# EXCERPT TO READ
BRIEF DESCRIPTION OF FIGURES
[0008] FIGS. 1 and 2 are illustrations of fracturing treatments
within a formation fracture in accordance with embodiments of the
present disclosure;
[0009] FIG. 3 is an illustration of the delivery of a treatment
fluid pumping sequence into a fractured wellbore interval in
accordance with embodiments of the present disclosure;
[0010] FIG. 4 is an illustration of the delivery of a treatment
fluid pumping sequence into a fractured wellbore interval in
accordance with embodiments of the present disclosure; and
[0011] FIGS. 5 and 6 are illustrations showing the response of
polymeric proppants in accordance with the present disclosure in
response to closure stress within a formation fracture.
DETAILED DESCRIPTION
[0012] The particulars shown herein are by way of example and for
purposes of illustrative discussion of the examples of the subject
disclosure only and are presented in the cause of providing what is
believed to be the most useful and readily understood description
of the principles and conceptual aspects of the subject disclosure.
In this regard, no attempt is made to show structural details in
more detail than is necessary, the description taken with the
drawings making apparent to those skilled in the art how the
several forms of the subject disclosure may be embodied in
practice. Furthermore, like reference numbers and designations in
the various drawings indicate like elements.
[0013] Embodiments of the present disclosure are directed to the
use of polymeric proppants having controlled mechanical properties
and densities. Polymeric proppants in accordance with the present
disclosure may be used in wellbore applications and fracturing
operations as additives that prop open natural and existing
fractures, and may function as fluid loss control materials in some
embodiments. In some embodiments, polymeric proppants may be added
during the pad stage, to prop any initiated fracture networks and
improve fracture conductivity within a reservoir, including
unconventional reservoirs such as shales.
[0014] In some embodiments, polymeric proppants in accordance with
the present disclosure may modify fluid conductivity in induced
fractures, be used as a component of an initiation pad, and be used
to treat regions of the formation where finer fractures may render
proppant delivery more difficult. Methods of the present disclosure
may be employed at any stage of the formation fracturing process
and may be used to stabilize the entire fracture network, including
natural and pre-existing fractures and induced hydraulic fractures.
In one or more embodiments, methods of improving fracture
conductivity using polymeric proppants may be applied to
unconventional reservoirs, including shales and fractured
reservoirs.
[0015] In one or more embodiments, polymeric proppants in
accordance with the present disclosure may be emplaced within a
formation as a single or multistage fracturing fluid that generates
polymeric proppant "pillars" that stabilize fractures within a
given formation. Pillars in accordance with the present disclosure
are load-bearing solid support structures that hold fractures open
to allow reservoir production from fracture networks. In some
embodiments, polymeric proppants may be emplaced within one or more
regions of a wellbore, such as during sequential fracturing
operations within different intervals of the wellbore.

# MATERIAL SHOWN

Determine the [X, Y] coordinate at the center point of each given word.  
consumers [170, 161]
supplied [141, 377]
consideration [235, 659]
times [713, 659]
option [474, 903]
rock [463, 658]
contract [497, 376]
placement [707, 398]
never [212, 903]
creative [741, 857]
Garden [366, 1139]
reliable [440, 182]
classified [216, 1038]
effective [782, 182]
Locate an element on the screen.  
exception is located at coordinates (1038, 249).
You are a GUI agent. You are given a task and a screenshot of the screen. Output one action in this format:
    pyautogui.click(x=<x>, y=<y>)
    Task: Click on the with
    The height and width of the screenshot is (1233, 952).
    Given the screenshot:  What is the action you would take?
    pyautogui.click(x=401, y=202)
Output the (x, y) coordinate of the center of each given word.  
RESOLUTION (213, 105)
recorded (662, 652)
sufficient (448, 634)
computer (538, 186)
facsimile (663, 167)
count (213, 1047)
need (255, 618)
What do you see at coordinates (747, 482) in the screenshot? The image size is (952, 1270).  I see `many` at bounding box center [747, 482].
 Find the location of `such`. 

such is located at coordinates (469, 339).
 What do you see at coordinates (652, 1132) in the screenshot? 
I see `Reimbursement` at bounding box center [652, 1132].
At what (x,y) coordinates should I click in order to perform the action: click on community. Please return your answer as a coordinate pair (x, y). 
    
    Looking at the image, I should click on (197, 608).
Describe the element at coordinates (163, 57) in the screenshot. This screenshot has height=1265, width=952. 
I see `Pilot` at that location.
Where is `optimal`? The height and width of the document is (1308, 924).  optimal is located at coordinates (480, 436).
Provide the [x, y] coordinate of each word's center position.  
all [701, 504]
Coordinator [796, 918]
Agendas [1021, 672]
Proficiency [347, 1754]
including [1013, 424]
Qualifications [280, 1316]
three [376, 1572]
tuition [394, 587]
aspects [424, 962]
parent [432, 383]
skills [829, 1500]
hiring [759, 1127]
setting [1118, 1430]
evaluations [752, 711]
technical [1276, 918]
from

# REQUIRED ACTIONS
1. Using the excerpt on polymeric proppants, answer these:
(a) What do FIGS. 5 and 6 show?
(b) During which stage may polymeric proppants be added to prop initiated fracture networks?
(c) How does the excerpt define pillars?
2. Reproduce word for word the stretch of the excerpt on polymeric proppants from "In one or more embodiments, methods" through "reservoirs.".

# ANSWERS IN ORDER
1.
(a) They show how polymeric proppants respond to closure stress within a formation fracture.
(b) The pad stage.
(c) Pillars are load-bearing solid support structures that hold fractures open to allow reservoir production from fracture networks.

2.
In one or more embodiments, methods of improving fracture
conductivity using polymeric proppants may be applied to
unconventional reservoirs, including shales and fractured
reservoirs.